Cache deployer fails if the cluster signer is not set
See original GitHub issueWhat steps did you take:
[A clear and concise description of what the bug is.]
When deploying kubeflow using kfctl_istio_dex.v1.1.0.yaml on a Charmed Kubernetes 1.19 cluster the cache-server and cache-deployer-deployment pods get stuck in PodInitializing and CrashLoopBackOff respectively. The cache-server pod shows the error MountVolume.SetUp failed for volume "webhook-tls-certs" : secret "webhook-server-tls" not found. Redploying either or both of the pods does not fix the issue.
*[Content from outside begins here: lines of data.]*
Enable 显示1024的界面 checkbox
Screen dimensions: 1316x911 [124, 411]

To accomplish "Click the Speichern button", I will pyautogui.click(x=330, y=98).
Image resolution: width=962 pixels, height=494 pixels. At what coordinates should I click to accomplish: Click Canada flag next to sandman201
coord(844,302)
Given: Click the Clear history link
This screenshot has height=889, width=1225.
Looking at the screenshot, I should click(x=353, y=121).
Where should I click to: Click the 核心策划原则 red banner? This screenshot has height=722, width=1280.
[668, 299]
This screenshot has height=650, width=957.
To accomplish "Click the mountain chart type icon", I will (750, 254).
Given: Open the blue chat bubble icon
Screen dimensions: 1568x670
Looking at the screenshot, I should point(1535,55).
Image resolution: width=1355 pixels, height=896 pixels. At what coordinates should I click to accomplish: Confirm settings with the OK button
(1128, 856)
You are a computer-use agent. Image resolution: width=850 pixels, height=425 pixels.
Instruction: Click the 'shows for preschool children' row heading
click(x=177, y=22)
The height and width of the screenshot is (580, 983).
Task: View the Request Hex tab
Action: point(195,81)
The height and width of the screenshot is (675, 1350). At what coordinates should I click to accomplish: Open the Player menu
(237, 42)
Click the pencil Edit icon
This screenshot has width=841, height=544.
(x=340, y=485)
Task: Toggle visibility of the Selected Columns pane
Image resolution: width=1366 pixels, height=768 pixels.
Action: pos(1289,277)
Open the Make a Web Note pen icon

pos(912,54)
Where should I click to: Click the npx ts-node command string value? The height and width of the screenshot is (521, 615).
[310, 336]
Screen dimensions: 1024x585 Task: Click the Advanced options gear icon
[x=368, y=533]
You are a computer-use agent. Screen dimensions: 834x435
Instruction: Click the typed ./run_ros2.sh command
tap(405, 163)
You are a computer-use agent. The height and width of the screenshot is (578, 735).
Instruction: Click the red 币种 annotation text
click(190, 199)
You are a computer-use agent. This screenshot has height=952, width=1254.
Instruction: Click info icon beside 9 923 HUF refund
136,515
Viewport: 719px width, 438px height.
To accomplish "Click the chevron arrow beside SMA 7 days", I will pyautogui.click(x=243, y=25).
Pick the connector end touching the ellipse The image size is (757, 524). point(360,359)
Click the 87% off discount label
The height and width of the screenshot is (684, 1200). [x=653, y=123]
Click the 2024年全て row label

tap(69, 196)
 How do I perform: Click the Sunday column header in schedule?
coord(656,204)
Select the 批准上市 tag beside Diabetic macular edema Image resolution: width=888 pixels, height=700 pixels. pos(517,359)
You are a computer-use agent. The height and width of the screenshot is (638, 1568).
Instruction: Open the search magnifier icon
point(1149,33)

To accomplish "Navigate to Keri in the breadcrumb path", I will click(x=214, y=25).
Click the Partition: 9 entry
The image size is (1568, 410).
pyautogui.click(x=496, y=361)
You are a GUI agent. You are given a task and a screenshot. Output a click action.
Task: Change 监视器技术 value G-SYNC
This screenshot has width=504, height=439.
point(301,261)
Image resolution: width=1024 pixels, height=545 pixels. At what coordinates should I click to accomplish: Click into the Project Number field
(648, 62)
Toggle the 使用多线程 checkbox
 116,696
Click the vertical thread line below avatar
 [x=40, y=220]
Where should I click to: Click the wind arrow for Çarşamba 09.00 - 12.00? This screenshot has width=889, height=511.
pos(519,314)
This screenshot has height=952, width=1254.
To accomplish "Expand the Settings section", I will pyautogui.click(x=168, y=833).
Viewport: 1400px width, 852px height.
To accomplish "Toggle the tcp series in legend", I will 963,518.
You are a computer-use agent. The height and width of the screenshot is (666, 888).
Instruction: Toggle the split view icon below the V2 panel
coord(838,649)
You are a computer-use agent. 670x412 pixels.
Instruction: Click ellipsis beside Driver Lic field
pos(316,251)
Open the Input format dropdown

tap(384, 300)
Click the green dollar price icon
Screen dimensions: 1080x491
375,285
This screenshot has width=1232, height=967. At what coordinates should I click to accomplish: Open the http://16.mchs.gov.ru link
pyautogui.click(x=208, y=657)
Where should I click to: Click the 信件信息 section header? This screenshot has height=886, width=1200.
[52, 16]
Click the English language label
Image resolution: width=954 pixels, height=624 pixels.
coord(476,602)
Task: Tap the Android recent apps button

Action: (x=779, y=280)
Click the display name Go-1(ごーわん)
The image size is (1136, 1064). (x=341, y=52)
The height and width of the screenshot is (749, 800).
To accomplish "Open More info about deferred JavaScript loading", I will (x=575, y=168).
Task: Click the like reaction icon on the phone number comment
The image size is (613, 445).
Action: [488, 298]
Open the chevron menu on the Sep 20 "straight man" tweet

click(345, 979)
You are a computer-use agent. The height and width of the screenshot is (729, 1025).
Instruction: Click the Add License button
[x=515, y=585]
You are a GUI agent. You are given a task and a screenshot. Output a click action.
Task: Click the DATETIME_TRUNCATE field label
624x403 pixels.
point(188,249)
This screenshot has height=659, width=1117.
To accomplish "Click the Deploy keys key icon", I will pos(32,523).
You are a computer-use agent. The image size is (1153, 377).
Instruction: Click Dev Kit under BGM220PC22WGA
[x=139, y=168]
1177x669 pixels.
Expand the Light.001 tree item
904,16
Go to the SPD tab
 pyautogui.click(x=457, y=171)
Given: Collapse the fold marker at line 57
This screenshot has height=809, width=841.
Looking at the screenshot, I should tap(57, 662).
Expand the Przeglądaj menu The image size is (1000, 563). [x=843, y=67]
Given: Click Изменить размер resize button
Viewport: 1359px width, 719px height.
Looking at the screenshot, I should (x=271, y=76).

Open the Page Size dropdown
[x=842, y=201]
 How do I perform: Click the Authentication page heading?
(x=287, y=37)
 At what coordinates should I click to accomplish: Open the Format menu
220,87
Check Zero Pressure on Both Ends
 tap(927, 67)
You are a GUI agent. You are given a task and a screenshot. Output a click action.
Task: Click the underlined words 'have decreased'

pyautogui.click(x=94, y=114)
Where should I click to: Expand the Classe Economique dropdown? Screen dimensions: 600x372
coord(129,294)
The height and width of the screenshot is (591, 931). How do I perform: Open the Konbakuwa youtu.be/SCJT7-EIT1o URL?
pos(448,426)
The cache-deployer-deployment pod gives the following logs:
+ echo 'Start deploying cache service to existing cluster:'
+ NAMESPACE=kubeflow
+ MUTATING_WEBHOOK_CONFIGURATION_NAME=cache-webhook-kubeflow
+ WEBHOOK_SECRET_NAME=webhook-server-tls
Start deploying cache service to existing cluster:
+ kubectl get mutatingwebhookconfigurations cache-webhook-kubeflow --namespace kubeflow --ignore-not-found
+ kubectl get secrets webhook-server-tls --namespace kubeflow --ignore-not-found
+ webhook_config_exists=false
+ grep cache-webhook-kubeflow -w
+ webhook_secret_exists=false
+ grep webhook-server-tls -w
+ '[' false '==' true ]
+ '[' false '==' true ]
+ '[' false '==' true ]
+ export 'CA_FILE=ca_cert'
+ rm -f ca_cert
+ touch ca_cert
+ ./webhook-create-signed-cert.sh --namespace kubeflow --cert_output_path ca_cert --secret webhook-server-tls
+ [[ 6 -gt 0 ]]
+ case ${1} in
+ namespace=kubeflow
+ shift
+ shift
+ [[ 4 -gt 0 ]]
+ case ${1} in
+ cert_output_path=ca_cert
+ shift
+ shift
+ [[ 2 -gt 0 ]]
+ case ${1} in
+ secret=webhook-server-tls
+ shift
+ shift
+ [[ 0 -gt 0 ]]
+ '[' -z ']'
+ service=cache-server
+ '[' -z webhook-server-tls ']'
+ '[' -z kubeflow ']'
+ '[' -z ca_cert ']'
++ command -v openssl
+ '[' '!' -x /usr/bin/openssl ']'
+ csrName=cache-server.kubeflow
++ mktemp -d
+ tmpdir=/tmp/tmp.KGlEMA
+ echo 'creating certs in tmpdir /tmp/tmp.KGlEMA '
creating certs in tmpdir /tmp/tmp.KGlEMA
+ cat
+ openssl genrsa -out /tmp/tmp.KGlEMA/server-key.pem 2048
Generating RSA private key, 2048 bit long modulus (2 primes)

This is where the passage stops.